▶ **STATED PROBLEM**
Copy the listing below verbatim, from the line containing "Image resolution: width=1365" through the line containing "click(1286, 699)", both included, and output nothing else.

** start DATASET ROWS **

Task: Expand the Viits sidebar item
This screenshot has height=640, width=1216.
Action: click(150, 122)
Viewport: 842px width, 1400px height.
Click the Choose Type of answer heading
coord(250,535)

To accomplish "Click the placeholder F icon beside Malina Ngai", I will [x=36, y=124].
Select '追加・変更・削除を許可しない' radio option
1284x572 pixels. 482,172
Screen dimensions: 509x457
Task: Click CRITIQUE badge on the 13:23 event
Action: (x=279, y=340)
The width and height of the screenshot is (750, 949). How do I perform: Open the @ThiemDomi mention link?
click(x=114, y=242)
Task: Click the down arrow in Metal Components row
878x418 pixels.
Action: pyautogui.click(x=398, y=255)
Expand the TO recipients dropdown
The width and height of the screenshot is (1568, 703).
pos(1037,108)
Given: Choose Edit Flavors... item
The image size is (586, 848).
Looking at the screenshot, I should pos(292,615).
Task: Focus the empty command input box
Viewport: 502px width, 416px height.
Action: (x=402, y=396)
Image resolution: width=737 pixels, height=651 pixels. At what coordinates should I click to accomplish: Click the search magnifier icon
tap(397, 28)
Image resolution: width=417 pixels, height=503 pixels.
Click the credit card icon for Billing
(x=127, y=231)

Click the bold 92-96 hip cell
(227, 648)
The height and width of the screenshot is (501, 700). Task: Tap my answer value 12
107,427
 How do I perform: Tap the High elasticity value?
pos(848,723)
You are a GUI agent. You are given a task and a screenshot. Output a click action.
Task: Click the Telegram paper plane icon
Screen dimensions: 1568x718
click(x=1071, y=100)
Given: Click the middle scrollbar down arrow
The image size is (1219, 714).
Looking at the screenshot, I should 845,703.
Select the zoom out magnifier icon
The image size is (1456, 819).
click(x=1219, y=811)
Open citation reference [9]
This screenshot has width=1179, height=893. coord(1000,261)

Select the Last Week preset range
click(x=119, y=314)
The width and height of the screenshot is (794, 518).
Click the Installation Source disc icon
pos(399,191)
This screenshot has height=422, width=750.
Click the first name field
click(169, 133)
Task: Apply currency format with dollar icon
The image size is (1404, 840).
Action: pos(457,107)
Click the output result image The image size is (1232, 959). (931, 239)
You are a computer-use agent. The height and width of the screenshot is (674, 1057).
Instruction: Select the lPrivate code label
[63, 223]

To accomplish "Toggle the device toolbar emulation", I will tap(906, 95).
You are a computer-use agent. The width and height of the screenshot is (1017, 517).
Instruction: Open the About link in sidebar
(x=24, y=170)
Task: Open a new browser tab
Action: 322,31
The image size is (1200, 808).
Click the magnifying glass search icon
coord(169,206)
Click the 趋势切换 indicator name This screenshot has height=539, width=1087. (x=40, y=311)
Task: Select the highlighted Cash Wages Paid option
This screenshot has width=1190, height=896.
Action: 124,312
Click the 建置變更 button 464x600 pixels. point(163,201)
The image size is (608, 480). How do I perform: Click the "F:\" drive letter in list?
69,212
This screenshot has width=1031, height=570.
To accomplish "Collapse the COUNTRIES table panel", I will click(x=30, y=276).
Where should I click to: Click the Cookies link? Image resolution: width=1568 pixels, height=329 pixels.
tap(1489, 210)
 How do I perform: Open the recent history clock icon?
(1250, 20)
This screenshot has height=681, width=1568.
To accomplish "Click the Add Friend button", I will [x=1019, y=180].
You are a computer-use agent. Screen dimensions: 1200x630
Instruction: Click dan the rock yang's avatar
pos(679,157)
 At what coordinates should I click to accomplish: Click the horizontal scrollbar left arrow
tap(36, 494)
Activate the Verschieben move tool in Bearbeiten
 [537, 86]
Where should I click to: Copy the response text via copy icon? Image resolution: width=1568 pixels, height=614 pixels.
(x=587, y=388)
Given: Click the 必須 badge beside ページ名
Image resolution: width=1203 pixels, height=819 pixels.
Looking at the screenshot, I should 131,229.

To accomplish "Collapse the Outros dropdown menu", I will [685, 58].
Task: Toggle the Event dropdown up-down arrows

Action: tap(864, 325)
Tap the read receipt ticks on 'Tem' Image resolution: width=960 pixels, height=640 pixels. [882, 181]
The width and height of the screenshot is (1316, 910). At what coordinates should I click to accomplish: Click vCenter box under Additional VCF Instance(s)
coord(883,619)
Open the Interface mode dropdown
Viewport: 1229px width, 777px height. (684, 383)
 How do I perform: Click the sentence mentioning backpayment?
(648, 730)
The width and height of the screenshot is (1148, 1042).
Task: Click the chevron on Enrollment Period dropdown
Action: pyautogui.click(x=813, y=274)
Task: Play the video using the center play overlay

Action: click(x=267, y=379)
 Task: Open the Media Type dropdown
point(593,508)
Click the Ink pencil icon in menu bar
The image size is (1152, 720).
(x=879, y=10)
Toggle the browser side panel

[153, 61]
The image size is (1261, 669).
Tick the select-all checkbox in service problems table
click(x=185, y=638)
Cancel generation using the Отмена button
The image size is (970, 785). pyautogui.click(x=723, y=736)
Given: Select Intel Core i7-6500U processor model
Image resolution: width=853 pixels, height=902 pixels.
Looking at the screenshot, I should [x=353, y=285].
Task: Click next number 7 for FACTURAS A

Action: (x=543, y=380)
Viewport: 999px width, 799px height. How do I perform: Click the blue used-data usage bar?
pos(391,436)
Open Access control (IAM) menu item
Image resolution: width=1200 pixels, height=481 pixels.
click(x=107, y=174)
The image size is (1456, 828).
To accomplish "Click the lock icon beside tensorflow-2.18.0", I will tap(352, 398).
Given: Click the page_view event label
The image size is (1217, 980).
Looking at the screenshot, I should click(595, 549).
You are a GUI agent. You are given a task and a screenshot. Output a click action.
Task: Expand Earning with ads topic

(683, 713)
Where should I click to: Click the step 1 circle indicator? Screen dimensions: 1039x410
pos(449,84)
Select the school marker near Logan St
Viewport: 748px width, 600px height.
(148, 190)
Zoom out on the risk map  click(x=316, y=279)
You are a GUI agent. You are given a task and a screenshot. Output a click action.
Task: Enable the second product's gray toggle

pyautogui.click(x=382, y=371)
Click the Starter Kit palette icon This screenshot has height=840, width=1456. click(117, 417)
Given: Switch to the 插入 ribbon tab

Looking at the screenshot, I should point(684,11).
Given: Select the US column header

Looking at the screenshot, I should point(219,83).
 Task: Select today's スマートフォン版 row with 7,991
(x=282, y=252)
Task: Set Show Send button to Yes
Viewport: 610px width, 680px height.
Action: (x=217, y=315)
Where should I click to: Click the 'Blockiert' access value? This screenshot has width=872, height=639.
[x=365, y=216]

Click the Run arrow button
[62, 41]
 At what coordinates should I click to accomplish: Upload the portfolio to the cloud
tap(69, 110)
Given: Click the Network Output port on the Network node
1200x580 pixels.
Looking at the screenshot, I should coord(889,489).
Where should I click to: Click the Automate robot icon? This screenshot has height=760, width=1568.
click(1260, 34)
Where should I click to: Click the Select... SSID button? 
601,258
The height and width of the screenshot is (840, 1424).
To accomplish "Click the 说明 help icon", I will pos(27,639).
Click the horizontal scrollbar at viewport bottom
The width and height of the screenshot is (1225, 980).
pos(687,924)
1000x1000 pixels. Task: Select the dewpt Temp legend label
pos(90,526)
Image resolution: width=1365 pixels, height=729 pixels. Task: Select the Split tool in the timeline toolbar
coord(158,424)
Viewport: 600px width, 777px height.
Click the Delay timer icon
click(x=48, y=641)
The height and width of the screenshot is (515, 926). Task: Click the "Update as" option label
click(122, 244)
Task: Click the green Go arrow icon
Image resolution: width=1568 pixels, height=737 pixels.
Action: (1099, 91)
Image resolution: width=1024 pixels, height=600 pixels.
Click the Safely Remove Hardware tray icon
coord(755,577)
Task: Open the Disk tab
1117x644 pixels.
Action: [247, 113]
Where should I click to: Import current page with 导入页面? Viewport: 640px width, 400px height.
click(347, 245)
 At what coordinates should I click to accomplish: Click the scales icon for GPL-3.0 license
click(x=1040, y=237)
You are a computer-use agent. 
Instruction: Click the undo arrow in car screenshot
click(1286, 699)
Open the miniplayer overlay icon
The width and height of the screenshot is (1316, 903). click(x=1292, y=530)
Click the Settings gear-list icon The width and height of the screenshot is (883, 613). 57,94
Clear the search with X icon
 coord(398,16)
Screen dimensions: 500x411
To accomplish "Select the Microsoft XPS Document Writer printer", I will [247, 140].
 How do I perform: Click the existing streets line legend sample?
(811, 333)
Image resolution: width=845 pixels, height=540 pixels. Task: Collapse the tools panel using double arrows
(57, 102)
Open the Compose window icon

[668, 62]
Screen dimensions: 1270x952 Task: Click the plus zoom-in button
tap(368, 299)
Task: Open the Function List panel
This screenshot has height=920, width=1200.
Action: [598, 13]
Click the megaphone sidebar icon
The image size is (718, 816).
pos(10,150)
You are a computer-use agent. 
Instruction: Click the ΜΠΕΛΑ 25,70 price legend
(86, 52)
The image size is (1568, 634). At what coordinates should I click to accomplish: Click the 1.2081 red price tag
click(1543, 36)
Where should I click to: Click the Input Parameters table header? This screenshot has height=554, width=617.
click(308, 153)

** end DATASET ROWS **

▶ **TASK SOLUTION**
Image resolution: width=1365 pixels, height=729 pixels. Task: Select the Split tool in the timeline toolbar
coord(158,424)
Viewport: 600px width, 777px height.
Click the Delay timer icon
click(x=48, y=641)
The height and width of the screenshot is (515, 926). Task: Click the "Update as" option label
click(122, 244)
Task: Click the green Go arrow icon
Image resolution: width=1568 pixels, height=737 pixels.
Action: (1099, 91)
Image resolution: width=1024 pixels, height=600 pixels.
Click the Safely Remove Hardware tray icon
coord(755,577)
Task: Open the Disk tab
1117x644 pixels.
Action: [247, 113]
Where should I click to: Import current page with 导入页面? Viewport: 640px width, 400px height.
click(347, 245)
 At what coordinates should I click to accomplish: Click the scales icon for GPL-3.0 license
click(x=1040, y=237)
You are a computer-use agent. 
Instruction: Click the undo arrow in car screenshot
click(1286, 699)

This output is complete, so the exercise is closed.